Santa Maria - (Rio Grande do Sul)
A clinica tem as suas surprezas e os seus casos interessantes, que fazem meditar e claudicar conhecimentos e teorías aceitas e quasi incontestaveis.
O caso que vamos relatar é um deles, mais como curiosidade clinica do que raridade, pois são sem numero os casos de corpos extranhos intracrâneanos, principalmente durante as guerras, porem, a maioria deles, apresentam sequelas graves e permanentes.
O nosso caso foi o seguinte: No dia 8 de Agosto de 1938, apareceu em nosso consultorio, enviado pelo eminente colega Dr. Francisco Mariano da Rocha, o Sr. J. N. C., com 27 anos de idade, agricultor, filho de F. C., branco, brasileiro e residente em Tupancy, municipio de S. Sepé, e que contou o seguinte: ha dois meses foi vitima de uma agressão a noite, depois da saída de um baile, no qual ele fazia o papel de musico, pois é gaiteiro nas horas vagas, e recebeu um tiro de revolver na face esquerda, cujo orificio de entrada estava situado no sulco naso-genial, logo acima do bigode e de direção de deante para traz.
Com o ferimento, caiu do cavalo em que montava, permanecendo em estado de côma durante 22 dias, havendo grande hemorragia pelo ferimento e pelo ouvido esquerdo, e, depois que parou o sangue, ficou com o olho saltado para fóra (sic) e completamente aberto.
No fim de alguns dias, havendo estado sempre sem assistência médica, pois declarou o pae, que pensava que o filho morresse, e, sendo pobre, não podia chamar médico, notaram que o olho estava ficando branco no centro e muito vermelho ao rêdor.

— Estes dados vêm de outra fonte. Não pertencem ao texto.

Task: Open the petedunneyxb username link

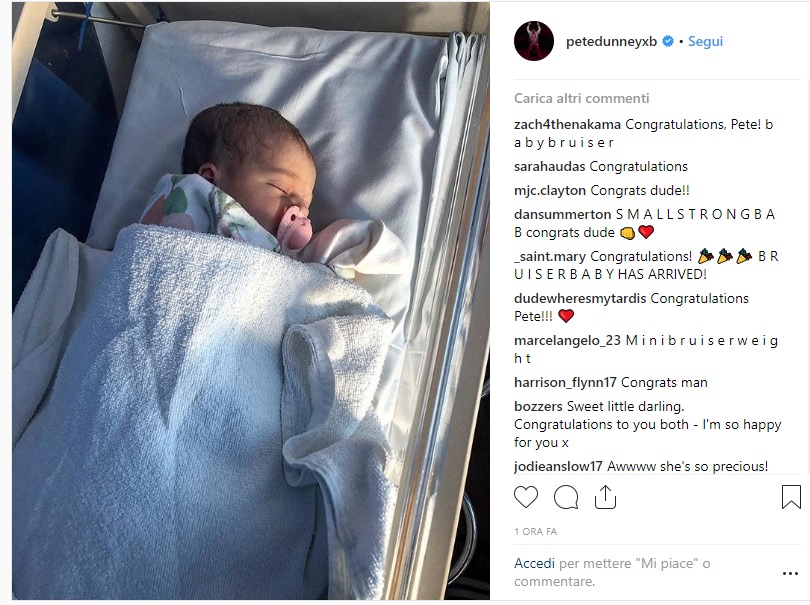Action: 611,41
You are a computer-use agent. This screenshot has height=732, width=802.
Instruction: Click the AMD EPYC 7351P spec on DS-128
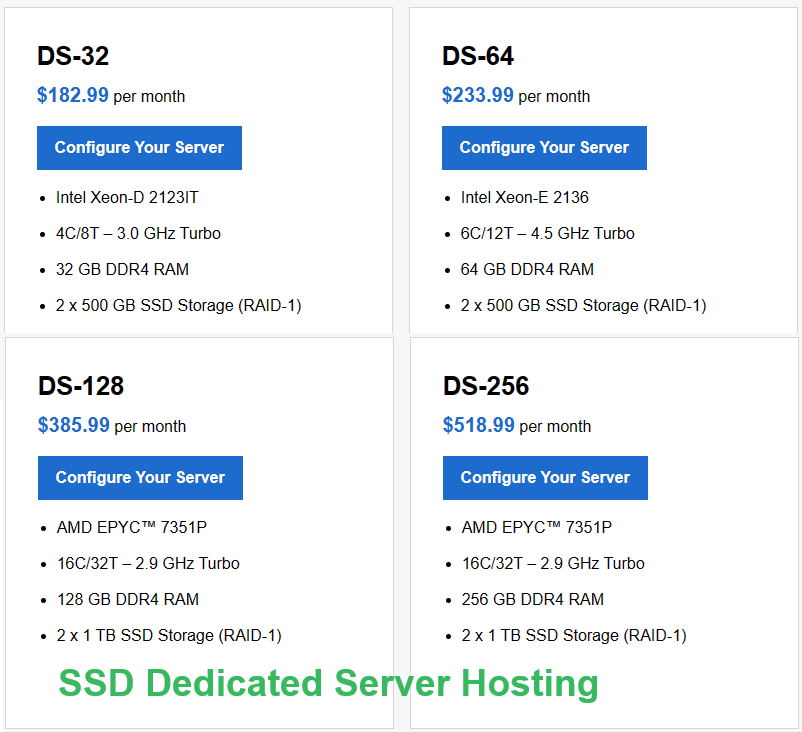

No fim de 22 dias acordou, e, então, chamaram um curandeiro que aconselhou a busca de recursos médicos, porem, sendo agricultores pobres e ignorantes não o fizeram, e somente 2 meses após o ferimento é que vieram consultar.
Ao exame constatamos o seguinte:
Olho esquerdo completamente abérto, globo em enorme protusão, vermelho, quemótico e com uma ulceração central da córnea e em franca panoftalmía; paralisia da face esquerda, total, purgação do ouvido esquerdo, fétida.
Nesse mesmo dia mandamos tirar duas radiografias de face e de perfil, (figs 1ª. e 2ª.) e por elas pudemos seguir os trajetos dos fragmentos do projétil, e apreciar as suas inumeras divisões.
Aconselhamos então: a) evisceração imediata do globo ocular, o que foi feito em seguida, e: b) revisão do ferimento do ouvido e da mastoide e consequente limpeza.
Alguns dias depois da evisceração, abrimos a mastoide, que estava despedaçada e retiramos diversos sequestros osseos e alguns fragmentos metalicos da bala.
As sequencial operatorias foram relativamente normais, estando a operação da mastoide completamente cicatrizada em 42 dias.
Agora o interessante do caso: a-pesar de estarem no interior do crânio dois pedaços grandes e diversos pequenos de bala de chumbo, de ter estado o enfermo 22 dias em coma, somente persiste a sua paralisia facial, nada mais havendo para o lado do sensório; da sensibilidade ou motilidade, continuando o ferido a fazer a sua vida habitual, e a ser o musico dos bailes da campanha, como eximio tocador de gaita, e sem sentir absolutamente nada, manejando o teclado com a desenvoltura anterior.
Atendendo-se aos trajetos dos fragmentos, tanto grandes como pequenos, se póde vêr que estão em franca massa cerebral, em diversas zonas, que se não pódem chamar de silenciosas, e, apesar disso, não apresentou nem apresenta sequela alguma.
Este caso é bem sugestivo da complacencia muitas vezes comprovada e demonstrada da substancia cerebral, abrigando em seu seio corpos extranhos de volume variavel, sem manifestações exteriores para o lado da motilidade, da sensibilidade ou do sensório, aberrando da teoria das localisações cerebraes.
O enfermo em apreço, foi visto pelo Dr. Francisco Mariano da Rocha, em sua estância, pois o mesmo é posteiro e agricultor na propriedade desse colega, que muito se interessou pelo caso, havendo me transmitido a informação de que continua otimamente bem, apesar de sua paralisia facial total, unica sequela de tão grave ferimento.